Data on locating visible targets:
= = = = = = =

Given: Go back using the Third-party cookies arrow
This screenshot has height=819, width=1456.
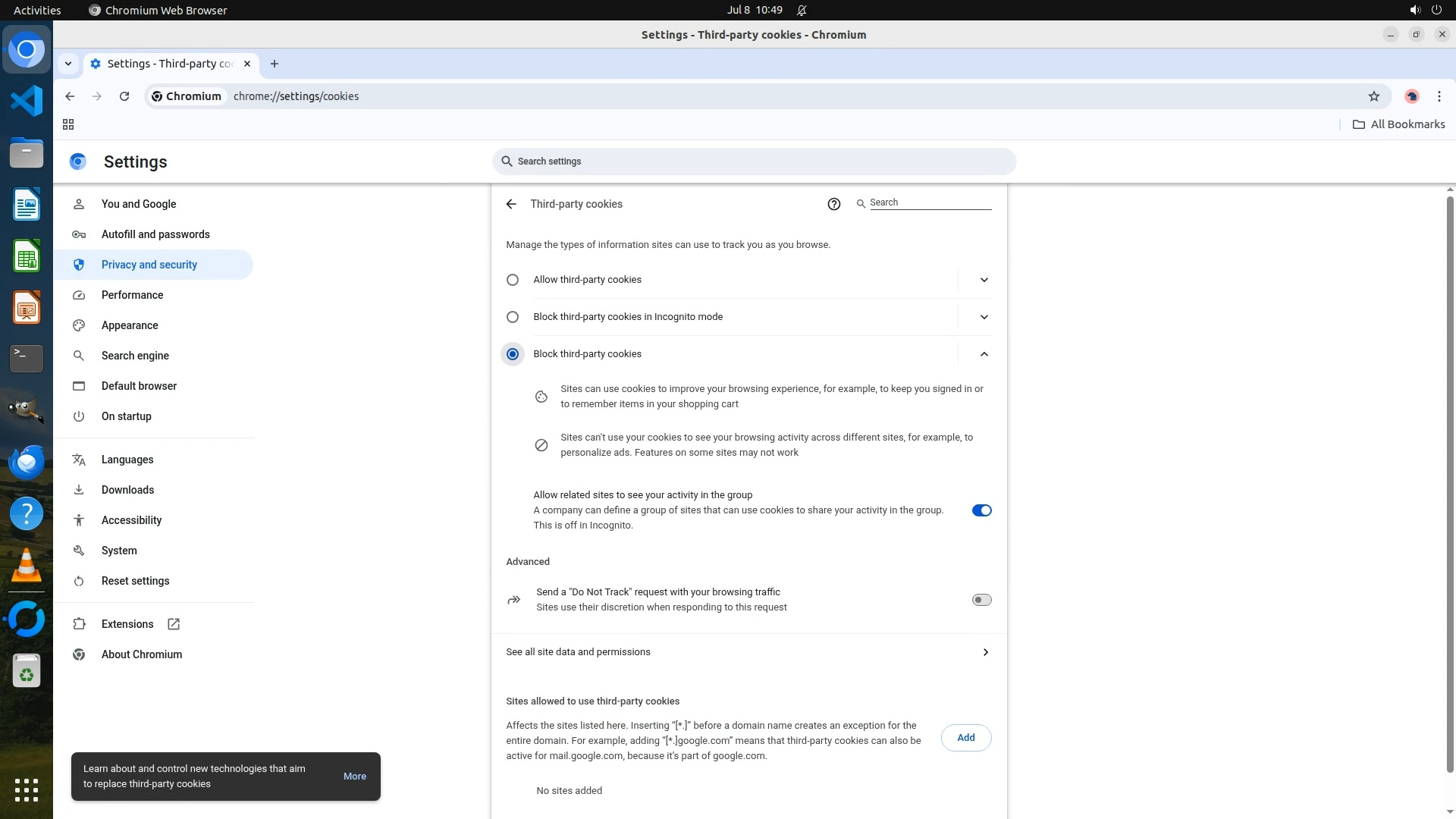Looking at the screenshot, I should click(511, 204).
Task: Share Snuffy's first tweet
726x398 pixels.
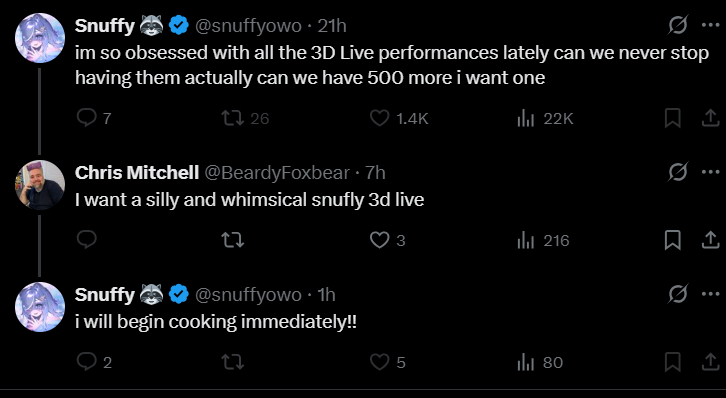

= = = = = = =

Copy the text of all the items above word for word, leaving out the pictures.

Given: Go back using the Third-party cookies arrow
This screenshot has height=819, width=1456.
Looking at the screenshot, I should click(511, 204).
Task: Share Snuffy's first tweet
726x398 pixels.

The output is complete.